New Zealand damages decisions in intellectual property litigation cases are relatively few and far between. No other case has addressed whether a successful plaintiff in an intellectual property case can recover loss sustained by another party.

The majority’s decision to order that the case be retried on the basis of determining the price that would reasonably have been charged for permission to carry out each infringing act provides a halfway house solution reflecting the majority’s view at [28] that on “anyone’s view of it, it would be unjust were [Mr Schwarz] or entities associated with him left with no recompense whatsoever.”

A notional licence fee approach will preclude any claim for infringing sales made after the expiry of copyright on a springboard/accelerated entry basis. Also any calculation of a notional licence licence fee calculated with reference to the value of the grading machine in its entirety is likely to be hotly contested.

As Lord Shaw in Watson, Laidlaw & Co. Ltd v Pott, Cassels & Williamson (1914) 31 RPC 104 (HL) at 118 commented, the inquiry calls into play “the exercise of a sound imagination and the practice of the broad axe.”

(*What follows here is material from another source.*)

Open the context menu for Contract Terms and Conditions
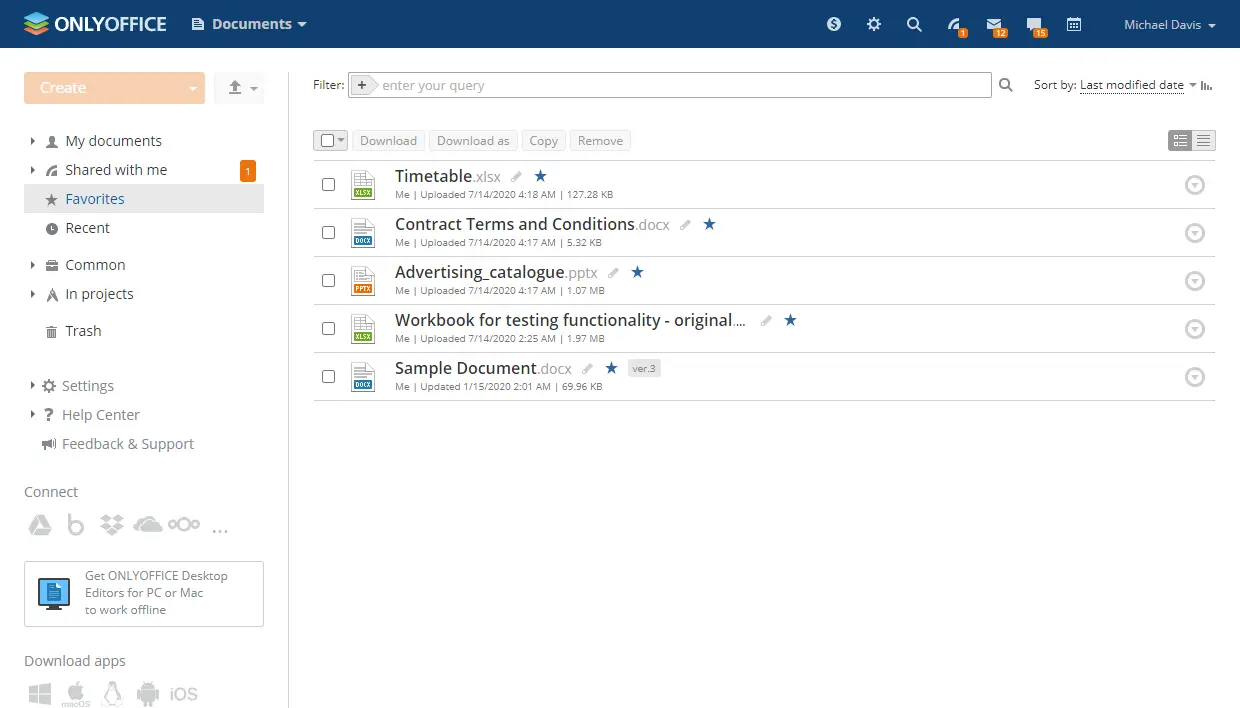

The halfway house notional licence fee solution provides a somewhat limited exercise of the Court’s imagination given that the appellants acknowledged that OTL was entitled to recover a notional licence fee. The question remains whether there are other principled options open to a more imaginative Court? If past performance is anything to go by the Court of Appeal’s decision may not be the last word on this subject.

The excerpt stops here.